If you’ve run this tutorial a few times now and are on Round 3, you’ll notice a pretty big problem. You’re missing astronaughts! You can still see the issue with the flower from Round 2 as well. Things are missing after the cropping and that could cause you problems. Think of it this way: if you don’t know how the model you’re using was prepared then you don’t know how to conform your images, so take care to test results! If the model used a lot of different aspect ratio images and just squeezed them to conform to a square then there’s a good chance that over time and lots of samples it “learned” what things look like squeezed and can make a match. However, if you’re looking for details like facial features and landmarks, or really nuanced elements in any image, this could be dangerous and error-prone.

Another strategy would be to rescale to the best size you can, with real data, but then pad the rest of the image with information that you can safely ignore in your model. We’ll save that for another tutorial though since you’ve been through enough here!

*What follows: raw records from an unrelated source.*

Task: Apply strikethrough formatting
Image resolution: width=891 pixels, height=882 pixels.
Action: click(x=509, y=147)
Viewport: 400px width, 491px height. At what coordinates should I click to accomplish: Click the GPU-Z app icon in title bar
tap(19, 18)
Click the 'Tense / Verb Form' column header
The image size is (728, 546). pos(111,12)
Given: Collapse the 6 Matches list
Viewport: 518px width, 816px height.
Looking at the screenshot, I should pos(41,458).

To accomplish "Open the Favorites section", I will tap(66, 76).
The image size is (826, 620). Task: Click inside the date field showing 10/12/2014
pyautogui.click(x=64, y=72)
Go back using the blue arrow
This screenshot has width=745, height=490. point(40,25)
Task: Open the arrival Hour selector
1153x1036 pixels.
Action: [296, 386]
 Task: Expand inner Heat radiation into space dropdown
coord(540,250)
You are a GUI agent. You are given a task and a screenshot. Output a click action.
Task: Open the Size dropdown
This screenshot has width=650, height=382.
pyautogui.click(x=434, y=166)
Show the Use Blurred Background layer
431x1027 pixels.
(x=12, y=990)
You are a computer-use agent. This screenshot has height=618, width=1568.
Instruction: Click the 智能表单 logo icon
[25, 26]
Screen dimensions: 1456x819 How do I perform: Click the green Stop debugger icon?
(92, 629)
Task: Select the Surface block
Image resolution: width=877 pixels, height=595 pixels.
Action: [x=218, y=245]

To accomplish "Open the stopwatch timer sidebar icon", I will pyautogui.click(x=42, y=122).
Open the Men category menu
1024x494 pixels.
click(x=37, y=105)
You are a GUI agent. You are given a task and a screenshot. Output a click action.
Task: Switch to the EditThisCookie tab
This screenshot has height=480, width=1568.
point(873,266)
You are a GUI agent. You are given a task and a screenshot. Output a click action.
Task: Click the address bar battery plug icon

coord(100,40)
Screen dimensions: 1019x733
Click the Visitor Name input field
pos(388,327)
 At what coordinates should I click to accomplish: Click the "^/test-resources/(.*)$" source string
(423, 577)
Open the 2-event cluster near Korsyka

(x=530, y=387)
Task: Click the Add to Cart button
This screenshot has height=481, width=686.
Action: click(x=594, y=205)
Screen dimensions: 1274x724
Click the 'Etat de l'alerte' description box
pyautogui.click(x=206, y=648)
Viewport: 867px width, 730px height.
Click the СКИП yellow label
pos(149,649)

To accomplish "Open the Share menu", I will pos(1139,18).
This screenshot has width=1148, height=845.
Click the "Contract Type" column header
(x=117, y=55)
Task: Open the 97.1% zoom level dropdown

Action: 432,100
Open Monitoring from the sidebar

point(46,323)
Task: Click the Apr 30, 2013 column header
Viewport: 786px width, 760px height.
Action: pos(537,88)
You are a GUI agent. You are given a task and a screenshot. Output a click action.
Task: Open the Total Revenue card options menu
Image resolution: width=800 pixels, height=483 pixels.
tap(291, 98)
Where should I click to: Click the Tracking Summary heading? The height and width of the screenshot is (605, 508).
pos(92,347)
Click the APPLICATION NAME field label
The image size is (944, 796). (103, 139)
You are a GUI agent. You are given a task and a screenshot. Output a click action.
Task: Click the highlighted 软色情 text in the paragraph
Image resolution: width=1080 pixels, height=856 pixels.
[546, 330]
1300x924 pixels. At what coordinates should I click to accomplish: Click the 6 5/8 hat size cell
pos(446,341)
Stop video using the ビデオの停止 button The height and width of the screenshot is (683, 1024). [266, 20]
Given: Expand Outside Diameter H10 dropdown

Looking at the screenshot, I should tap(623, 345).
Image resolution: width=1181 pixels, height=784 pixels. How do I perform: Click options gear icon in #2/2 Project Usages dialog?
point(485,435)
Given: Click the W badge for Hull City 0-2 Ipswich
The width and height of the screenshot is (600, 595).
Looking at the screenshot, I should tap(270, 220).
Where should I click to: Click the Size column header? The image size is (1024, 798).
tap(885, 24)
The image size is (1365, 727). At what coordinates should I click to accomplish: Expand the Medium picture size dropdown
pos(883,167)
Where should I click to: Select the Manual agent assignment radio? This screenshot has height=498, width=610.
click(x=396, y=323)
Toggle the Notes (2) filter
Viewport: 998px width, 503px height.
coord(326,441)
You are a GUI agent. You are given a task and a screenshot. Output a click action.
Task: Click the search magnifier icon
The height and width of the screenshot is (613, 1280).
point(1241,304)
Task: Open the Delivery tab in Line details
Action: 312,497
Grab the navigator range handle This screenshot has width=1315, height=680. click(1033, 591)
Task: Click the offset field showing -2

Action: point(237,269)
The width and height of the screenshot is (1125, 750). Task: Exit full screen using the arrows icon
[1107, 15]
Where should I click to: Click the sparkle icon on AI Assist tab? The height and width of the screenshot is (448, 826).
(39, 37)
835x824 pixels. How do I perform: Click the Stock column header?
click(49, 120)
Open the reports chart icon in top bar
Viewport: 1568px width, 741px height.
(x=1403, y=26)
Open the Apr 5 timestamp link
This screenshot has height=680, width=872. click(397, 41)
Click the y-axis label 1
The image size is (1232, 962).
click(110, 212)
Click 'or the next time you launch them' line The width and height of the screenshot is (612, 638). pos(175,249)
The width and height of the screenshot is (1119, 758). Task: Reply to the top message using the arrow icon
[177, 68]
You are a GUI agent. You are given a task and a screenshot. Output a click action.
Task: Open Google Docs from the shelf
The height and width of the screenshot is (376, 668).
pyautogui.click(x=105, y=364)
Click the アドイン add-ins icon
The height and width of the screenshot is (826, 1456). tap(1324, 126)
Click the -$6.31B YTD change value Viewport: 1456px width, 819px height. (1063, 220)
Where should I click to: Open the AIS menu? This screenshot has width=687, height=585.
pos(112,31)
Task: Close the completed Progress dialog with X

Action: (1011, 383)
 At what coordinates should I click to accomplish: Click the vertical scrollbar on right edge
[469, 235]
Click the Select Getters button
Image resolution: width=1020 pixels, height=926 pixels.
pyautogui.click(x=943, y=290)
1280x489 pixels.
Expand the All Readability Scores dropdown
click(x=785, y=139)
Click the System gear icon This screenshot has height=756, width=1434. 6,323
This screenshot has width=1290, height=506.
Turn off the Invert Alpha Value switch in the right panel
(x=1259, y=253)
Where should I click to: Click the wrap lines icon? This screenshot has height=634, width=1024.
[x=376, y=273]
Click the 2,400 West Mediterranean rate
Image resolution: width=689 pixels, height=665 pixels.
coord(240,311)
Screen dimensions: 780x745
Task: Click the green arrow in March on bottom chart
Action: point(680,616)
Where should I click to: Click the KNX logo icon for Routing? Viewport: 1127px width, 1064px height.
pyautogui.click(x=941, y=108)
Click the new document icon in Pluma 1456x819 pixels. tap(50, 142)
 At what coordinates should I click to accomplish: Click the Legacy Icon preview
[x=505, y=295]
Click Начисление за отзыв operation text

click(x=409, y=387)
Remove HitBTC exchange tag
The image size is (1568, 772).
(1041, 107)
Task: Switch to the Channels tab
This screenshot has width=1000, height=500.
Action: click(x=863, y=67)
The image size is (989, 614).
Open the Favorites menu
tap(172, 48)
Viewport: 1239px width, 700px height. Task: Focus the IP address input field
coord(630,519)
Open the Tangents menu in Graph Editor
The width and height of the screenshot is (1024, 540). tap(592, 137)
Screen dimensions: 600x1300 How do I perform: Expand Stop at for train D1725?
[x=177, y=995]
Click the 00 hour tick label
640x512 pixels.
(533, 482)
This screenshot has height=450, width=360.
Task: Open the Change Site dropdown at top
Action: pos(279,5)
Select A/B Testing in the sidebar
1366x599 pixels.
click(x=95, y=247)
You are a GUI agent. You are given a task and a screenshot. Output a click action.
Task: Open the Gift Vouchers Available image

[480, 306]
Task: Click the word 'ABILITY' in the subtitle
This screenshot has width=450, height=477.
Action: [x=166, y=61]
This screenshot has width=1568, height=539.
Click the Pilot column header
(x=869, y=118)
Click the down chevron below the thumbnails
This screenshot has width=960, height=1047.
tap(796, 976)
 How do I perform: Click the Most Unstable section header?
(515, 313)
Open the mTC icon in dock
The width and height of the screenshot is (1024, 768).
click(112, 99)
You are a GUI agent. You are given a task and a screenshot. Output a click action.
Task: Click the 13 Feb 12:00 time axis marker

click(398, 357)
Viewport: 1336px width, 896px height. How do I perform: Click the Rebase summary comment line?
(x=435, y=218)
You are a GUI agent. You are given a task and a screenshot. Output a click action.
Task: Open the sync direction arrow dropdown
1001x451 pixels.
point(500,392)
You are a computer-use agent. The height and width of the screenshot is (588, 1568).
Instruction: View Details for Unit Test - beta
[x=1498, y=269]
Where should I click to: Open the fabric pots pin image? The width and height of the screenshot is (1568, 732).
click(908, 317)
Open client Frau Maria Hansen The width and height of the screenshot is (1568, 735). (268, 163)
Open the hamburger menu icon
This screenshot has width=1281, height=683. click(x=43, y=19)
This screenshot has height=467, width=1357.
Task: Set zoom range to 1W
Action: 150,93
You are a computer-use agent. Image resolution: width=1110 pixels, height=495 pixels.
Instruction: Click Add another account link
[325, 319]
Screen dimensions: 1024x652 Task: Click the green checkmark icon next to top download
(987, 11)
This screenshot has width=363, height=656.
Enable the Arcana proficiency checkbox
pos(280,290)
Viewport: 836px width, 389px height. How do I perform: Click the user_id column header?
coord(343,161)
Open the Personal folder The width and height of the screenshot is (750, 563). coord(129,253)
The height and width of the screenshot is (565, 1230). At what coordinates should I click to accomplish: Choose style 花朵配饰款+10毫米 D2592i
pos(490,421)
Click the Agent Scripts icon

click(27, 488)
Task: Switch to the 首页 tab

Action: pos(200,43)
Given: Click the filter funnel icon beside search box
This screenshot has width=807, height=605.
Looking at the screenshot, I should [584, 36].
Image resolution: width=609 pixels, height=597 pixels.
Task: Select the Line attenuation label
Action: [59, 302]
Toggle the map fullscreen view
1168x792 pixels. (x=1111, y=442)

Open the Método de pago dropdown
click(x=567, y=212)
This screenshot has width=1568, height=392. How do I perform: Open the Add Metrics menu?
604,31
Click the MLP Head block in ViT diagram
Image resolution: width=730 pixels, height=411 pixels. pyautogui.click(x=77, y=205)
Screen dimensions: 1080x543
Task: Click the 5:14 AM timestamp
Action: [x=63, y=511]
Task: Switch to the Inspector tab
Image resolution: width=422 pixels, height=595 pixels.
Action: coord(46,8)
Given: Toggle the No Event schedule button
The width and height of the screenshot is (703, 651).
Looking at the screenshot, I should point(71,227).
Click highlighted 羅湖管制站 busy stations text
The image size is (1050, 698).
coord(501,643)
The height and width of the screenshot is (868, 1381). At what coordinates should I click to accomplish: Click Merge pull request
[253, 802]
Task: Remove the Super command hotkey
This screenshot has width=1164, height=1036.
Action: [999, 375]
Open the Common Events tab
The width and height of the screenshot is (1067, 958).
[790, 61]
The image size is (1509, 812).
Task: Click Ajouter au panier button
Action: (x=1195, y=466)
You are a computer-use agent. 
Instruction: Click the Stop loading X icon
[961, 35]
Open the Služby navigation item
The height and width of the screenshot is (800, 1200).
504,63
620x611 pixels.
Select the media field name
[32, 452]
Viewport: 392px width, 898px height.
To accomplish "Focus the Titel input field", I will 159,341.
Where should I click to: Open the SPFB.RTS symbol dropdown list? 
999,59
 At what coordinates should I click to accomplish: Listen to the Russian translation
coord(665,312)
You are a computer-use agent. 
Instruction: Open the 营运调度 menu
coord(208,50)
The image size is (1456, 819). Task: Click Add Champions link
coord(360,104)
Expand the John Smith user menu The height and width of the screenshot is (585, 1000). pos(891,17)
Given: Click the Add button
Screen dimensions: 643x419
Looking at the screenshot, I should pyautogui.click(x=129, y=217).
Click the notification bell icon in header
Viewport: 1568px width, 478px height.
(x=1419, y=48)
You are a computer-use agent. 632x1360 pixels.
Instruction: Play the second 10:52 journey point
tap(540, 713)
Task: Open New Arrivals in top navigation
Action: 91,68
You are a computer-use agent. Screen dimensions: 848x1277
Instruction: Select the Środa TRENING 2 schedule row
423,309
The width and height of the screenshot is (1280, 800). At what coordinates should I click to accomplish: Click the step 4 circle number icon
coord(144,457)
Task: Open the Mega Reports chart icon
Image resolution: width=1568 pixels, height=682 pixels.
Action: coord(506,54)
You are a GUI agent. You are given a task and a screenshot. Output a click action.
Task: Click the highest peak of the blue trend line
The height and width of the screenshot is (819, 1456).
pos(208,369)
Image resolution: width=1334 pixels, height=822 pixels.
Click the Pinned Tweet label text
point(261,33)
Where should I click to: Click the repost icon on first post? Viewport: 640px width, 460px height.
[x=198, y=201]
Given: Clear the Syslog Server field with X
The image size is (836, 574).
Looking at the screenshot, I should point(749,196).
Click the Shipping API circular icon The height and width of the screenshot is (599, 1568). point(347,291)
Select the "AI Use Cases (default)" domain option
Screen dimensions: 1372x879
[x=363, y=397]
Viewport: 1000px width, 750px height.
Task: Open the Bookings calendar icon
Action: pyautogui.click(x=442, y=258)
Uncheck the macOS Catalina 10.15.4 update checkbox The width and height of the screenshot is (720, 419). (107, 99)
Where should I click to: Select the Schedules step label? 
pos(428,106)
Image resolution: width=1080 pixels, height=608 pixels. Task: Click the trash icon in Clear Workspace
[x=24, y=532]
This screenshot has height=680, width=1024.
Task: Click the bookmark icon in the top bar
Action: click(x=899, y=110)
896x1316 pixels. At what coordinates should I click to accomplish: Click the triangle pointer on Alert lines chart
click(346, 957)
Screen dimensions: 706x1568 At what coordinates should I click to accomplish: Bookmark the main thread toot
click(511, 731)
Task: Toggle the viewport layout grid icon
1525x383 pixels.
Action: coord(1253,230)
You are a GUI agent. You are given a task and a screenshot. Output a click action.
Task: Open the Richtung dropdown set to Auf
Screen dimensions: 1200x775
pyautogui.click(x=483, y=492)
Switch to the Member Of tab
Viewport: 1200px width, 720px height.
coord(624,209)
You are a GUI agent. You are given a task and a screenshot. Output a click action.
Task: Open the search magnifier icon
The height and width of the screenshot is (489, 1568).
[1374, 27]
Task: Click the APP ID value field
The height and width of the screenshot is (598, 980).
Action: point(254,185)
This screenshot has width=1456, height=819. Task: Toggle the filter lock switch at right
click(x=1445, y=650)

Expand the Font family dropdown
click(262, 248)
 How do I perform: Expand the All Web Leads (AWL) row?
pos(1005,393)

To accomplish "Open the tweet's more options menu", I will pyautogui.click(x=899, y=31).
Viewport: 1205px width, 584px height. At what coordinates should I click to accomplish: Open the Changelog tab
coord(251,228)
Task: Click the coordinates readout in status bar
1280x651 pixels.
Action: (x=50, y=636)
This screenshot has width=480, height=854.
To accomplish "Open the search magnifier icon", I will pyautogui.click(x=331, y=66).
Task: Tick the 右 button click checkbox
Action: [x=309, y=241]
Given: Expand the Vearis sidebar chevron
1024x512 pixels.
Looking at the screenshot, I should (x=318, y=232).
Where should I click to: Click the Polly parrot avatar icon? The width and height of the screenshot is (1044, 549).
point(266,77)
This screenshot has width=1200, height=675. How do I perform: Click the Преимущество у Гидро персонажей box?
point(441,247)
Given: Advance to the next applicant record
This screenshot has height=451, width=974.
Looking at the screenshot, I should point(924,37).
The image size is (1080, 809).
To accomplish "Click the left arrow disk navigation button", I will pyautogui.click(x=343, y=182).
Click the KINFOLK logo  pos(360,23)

Scaled seems to be the best option.

In [43]:
def crop_center(img, cropx, cropy):
    y,x,c = img.shape
    startx = x//2-(cropx//2)
    starty = y//2-(cropy//2)    
    return img[starty:starty+cropy, startx:startx+cropx]
    # yes, the function above should match resize and take a tuple...

# Scaled image
cropped = crop_center(scaled, WIDTH, WIDTH)

# show image
plt.imshow(cropped, cmap='gray')
<matplotlib.image.AxesImage at 0x11717b6d8>

 Drawing on an image

In [44]:
image = cropped.copy()

# add text
cv2.putText(image, "RMOTR workshop!", (70, 270), 
            cv2.FONT_HERSHEY_SIMPLEX, 0.8, (20, 240, 150), 2)

# add line
cv2.line(image, (75, 280), (280, 280), (50, 100, 250), 3)

# show image
plt.imshow(image, cmap='gray')
<matplotlib.image.AxesImage at 0x1172e8470>